A case study of surgical care and child health. #clubfoot #globalsurgery #globalhealth #nepal #aap18

From the introduction to Chapter 2:

A pregnant woman in labor begins bleeding. Placenta previa, the placenta blocking the birth canal, is diagnosed. An urgent cesarean section saves the child and prevents her from bleeding to death. A few months later the child repeatedly projectile vomits after eating. Pyloric stenosis, a muscular blockage of the small intestine, is diagnosed. An operation eliminates the blockage. A few years later the child develops right–sided abdominal pain, fever and nausea, appendicitis is diagnosed. An operation removes a gangrenous appendix. In many countries millions of children have no access to such operations and die. Yet in high income countries these three procedures are readily available and save lives. These three procedures saved my life; I was that child.

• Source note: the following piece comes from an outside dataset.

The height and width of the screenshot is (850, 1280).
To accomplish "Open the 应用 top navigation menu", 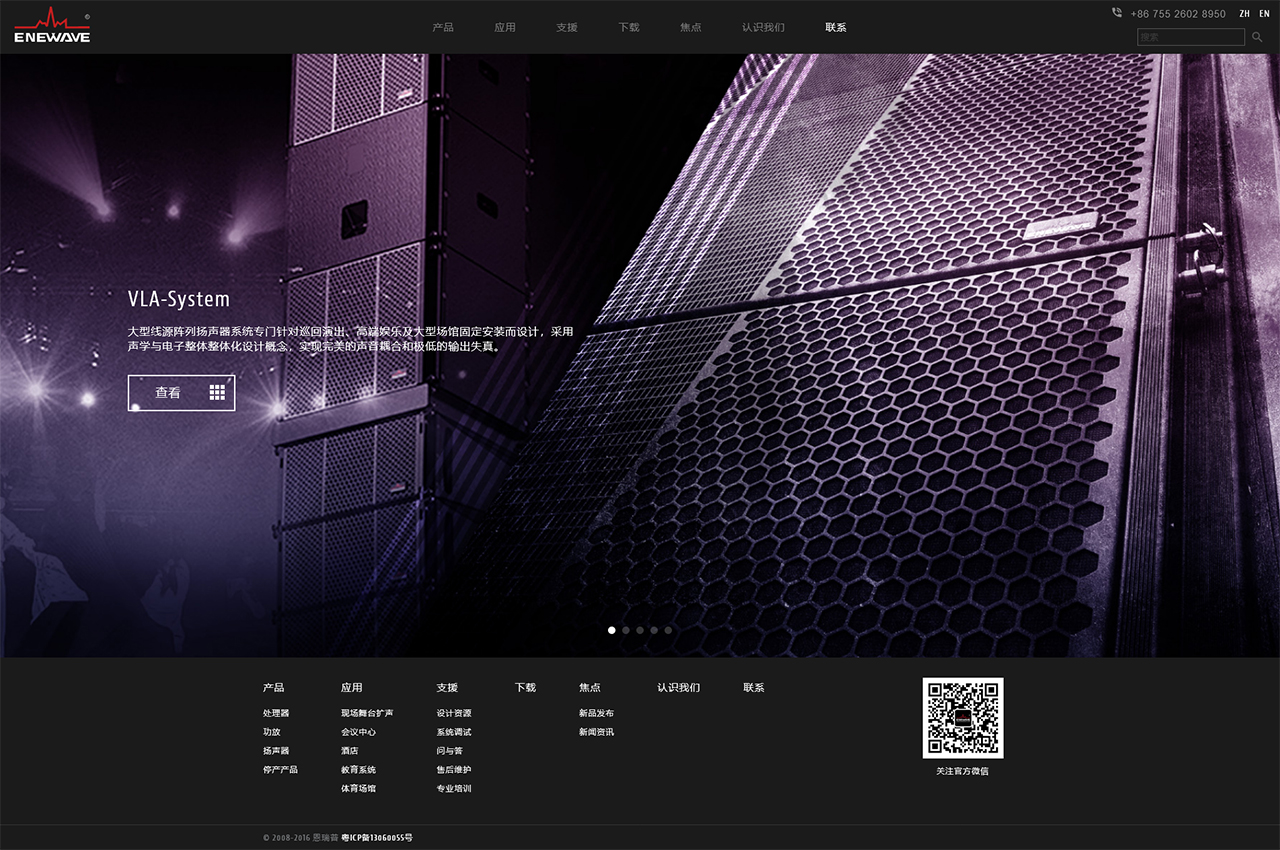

From stitches in the emergency room to cleft lip repairs and resections of abdominal tumors, children frequently need access to surgical care. In fact traumatic injuries are currently the greatest cause of death for children age 5 to 15 and millions more are permanently disabled because of a lack of surgical care.

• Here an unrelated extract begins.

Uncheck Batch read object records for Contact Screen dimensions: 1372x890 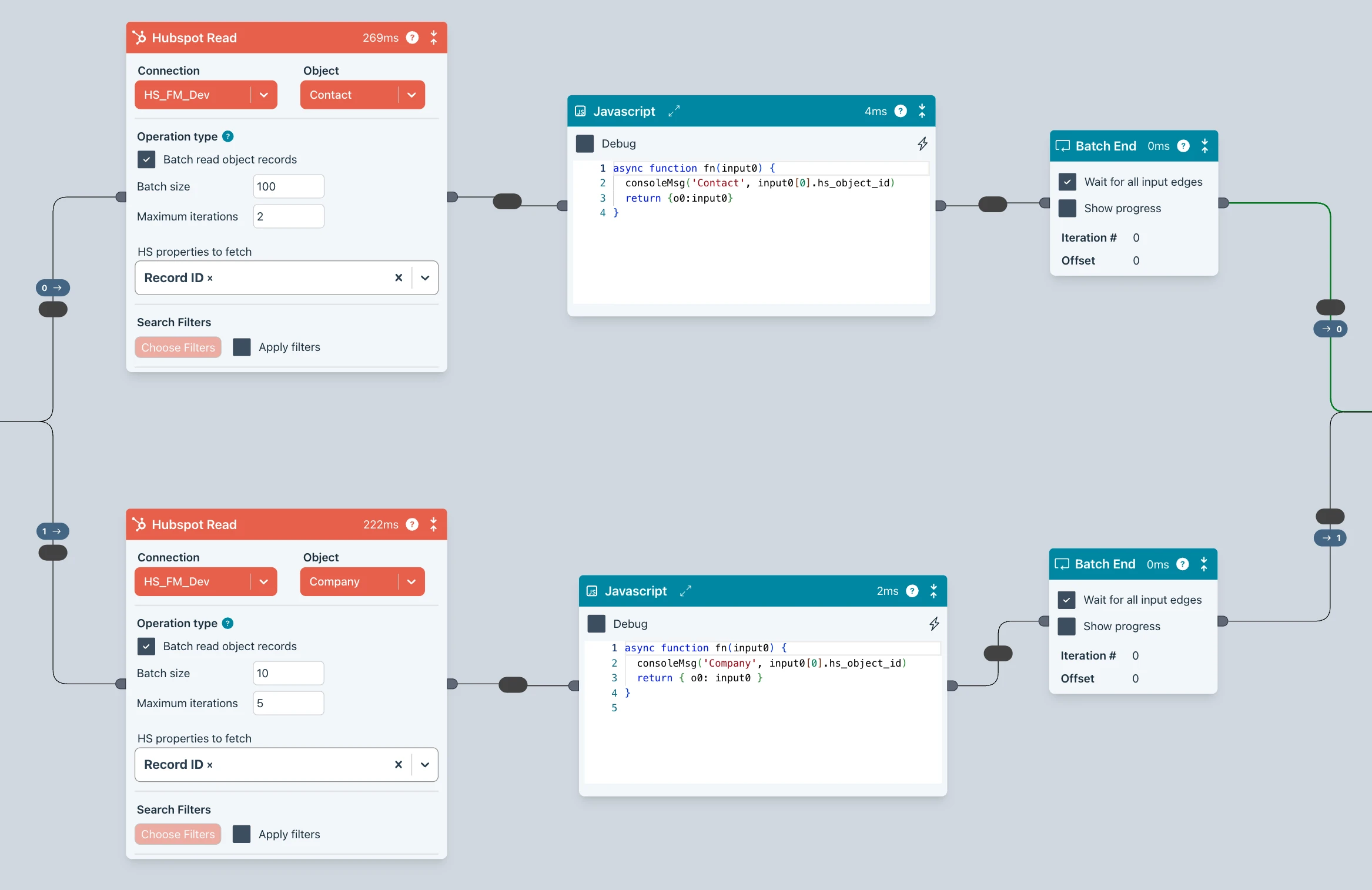point(146,160)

To address the surgical needs of children around the world, a public health approach is needed. One success story of a devastating condition that is frequently seen in LMICs is clubfoot. Although clubfoot is treatable and correctable with a simple procedure, hundreds of thousands of untreated cases exist globally.

To help save the lives of children around the world, we need to identify what works from successful programs and expand those lessons to countless other conditions which affect people everywhere. The case study in this chapter describes a problem: club feet in children in Nepal; and a solution: a project to correct the deformity.